Ce n’est pas une question de format, mais de protection logicielle.



Si ta boutique “plutôt portée vers le libre” vend les livres de ses concurrents verrouillés par DRM, même en fournissant un logiciel pour les lire (ce qu’elle n’a d’ailleurs pas le droit de faire), eh bien elle agit exactement comme son concurrent et ne vend donc pas un livre électronique (selon Attard), mais un service. Le livre en lui même est toujours sujet aux mêmes limitations.



Comme je l’ai dit, il faut bien faire attention entre format fermé et DRM



Pour faire un parallèle simpliste:




  • Le format gzip est ouvert

  • Le format RAR est fermé



    Rien n’empêche (du moins en Europe où il n’y a pas de brevets logiciels) d’écrire un programme qui lit des fichiers RAR.

    En revanche, bon courage pour lire un RAR ou GZIP chiffré dont seul une personne (Amazon ici) aurait la clé, rétro-ingénierie ou pas.


EDIT: Doublon.




Lorsque deux parties en conflit sont dans l’erreur, chacune ayant en partie raison et en partie tort, la première à le reconnaître et à proposer une solution mutuellement avantageuse est forcément en position de supériorité.



Ca, c’est vrai dans la vie reelle. En politique, il semble que quand deux parties en conflit sont dans l’erreur, la premiere a le reconnaitre passe pour un faible et se fait huer (mode “vous etes avec nous ou contre nous”). En appeler ainsi a la raison ne marchera pas dans un contexte ou seule les positions caricaturalement simples semblent tolerees.


Et LibreOffice avec le .doc?
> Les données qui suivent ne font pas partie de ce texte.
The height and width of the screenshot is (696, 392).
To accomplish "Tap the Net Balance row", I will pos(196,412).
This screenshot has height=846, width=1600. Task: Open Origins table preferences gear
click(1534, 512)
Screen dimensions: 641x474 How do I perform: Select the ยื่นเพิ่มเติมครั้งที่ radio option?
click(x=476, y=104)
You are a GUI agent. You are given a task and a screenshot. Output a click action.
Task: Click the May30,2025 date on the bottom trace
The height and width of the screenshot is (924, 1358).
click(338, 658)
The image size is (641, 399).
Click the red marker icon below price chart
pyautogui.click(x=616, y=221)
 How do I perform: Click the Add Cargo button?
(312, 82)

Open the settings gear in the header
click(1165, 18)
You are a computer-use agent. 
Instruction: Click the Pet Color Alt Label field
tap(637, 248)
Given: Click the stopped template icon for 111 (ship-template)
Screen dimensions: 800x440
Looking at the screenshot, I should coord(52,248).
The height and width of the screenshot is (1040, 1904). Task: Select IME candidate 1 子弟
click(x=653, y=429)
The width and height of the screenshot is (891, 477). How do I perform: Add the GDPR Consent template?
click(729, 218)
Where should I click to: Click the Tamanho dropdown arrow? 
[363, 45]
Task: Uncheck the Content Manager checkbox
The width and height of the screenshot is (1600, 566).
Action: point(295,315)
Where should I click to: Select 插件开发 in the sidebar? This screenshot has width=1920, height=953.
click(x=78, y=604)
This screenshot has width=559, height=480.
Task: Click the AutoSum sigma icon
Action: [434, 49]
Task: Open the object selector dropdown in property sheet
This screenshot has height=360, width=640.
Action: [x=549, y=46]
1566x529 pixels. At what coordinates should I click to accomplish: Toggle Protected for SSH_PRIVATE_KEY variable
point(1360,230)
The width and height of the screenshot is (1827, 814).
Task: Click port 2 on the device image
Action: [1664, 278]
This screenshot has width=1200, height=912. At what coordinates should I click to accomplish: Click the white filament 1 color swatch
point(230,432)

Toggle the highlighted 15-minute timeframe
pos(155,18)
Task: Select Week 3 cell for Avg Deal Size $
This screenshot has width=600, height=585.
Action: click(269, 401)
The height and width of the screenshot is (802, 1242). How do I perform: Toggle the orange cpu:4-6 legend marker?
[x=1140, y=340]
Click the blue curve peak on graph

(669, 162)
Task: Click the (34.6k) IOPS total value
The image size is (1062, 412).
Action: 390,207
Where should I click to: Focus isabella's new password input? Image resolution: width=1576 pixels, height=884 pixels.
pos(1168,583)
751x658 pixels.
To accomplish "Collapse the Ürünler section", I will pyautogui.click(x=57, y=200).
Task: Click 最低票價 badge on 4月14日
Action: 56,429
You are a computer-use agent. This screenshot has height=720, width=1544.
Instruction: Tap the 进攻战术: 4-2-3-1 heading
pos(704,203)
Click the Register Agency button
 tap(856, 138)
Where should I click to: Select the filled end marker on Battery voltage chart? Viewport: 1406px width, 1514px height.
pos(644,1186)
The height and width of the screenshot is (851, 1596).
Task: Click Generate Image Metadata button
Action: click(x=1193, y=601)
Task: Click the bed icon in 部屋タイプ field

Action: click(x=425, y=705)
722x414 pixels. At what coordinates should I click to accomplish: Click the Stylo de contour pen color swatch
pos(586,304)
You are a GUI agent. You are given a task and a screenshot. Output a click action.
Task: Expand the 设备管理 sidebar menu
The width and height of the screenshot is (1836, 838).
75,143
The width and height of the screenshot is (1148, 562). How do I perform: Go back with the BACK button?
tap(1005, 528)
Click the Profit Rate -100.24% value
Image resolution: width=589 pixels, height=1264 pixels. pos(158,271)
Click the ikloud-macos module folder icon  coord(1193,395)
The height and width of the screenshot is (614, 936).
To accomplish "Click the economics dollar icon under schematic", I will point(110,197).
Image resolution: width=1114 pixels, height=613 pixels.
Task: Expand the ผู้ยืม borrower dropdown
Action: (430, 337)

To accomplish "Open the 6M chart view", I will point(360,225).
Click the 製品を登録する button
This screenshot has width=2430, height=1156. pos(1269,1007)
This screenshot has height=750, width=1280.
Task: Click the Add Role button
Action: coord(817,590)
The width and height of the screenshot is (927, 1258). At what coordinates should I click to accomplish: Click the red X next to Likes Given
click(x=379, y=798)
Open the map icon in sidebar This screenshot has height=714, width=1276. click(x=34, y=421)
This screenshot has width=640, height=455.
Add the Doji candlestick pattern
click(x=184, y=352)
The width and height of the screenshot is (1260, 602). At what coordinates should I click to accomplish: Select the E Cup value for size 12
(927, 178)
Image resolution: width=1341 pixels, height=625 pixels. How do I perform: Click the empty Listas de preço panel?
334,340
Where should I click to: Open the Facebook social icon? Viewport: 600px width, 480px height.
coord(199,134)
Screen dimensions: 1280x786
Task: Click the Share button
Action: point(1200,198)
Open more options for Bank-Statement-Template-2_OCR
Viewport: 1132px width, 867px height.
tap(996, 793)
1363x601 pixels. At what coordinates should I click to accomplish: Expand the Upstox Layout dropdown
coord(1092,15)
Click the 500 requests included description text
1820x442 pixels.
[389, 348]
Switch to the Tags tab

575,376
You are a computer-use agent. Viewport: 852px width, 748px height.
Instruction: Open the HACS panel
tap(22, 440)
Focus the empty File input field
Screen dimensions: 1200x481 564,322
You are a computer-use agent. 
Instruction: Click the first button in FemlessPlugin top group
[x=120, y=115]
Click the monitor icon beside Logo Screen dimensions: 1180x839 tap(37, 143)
Format fermé, supporté par un produit open source. Le support est partiel, certes, mais ça n’a rien d’incompatible avec mon exemple (qui ne suppose pas nécessairement un support total).

Fin bref, inutile d’épiloguer sur la capacité d’un logiciel libre c’est pas le cœur de la question, et c’est probablement pas ce qui intéressera les éditeurs de toute façon. Ma position reste valable avec un logiciel fermé, du moment qu’il soit gratuit et avec une licence qui ne pourra jamais annuler le droit de lecture de l’acheteur.


En fait pour moi ce n’est ni un problème de format, ni un problème de protection logicielle, mais un problème de quel doit être le rôle de la loi. Je trouve l’approche d’Isabelle Attart service vs. objet est très pertinente. Là ou elle pert mon adhésion, c’est quand elle y met des critère techniques. Au fond c’est quoi la différence entre un service et un objet? Je pense

que la réponse est plus dans les droits et garanties accordés au client

que dans le format ou l’absence de DRM.

La loi devrait fixer des règles de principe. Charge aux techniciens de trouver les meilleurs moyens techniques d’y répondre. Une loi technique, c’est à la fois liberticide et anti-innovation (on m’interdit des méthodes alors que j’aurais peut-être pu remplir les objectifs avec), et en plus ça se périme très vite.

Ce serait quand même con de pénaliser un système de DRM qui permette à

la fois de bloquer le piratage et de laisser le client totalement libre,

juste parce qu’en 2014 on ne pensait pas que c’était possible et qu’on

avait du coup mis le mot DRM dans la loi. (bon, je sais que les lois

sont pas rédigées comme ça, mais tu comprends l’idée).



J’avais pris l’exemple du format fermé parce que c’est le premier qui m’a frappé, mais ce que j’ai réalisé en te répondant, c’est que mon problème avec sa position est plus profond.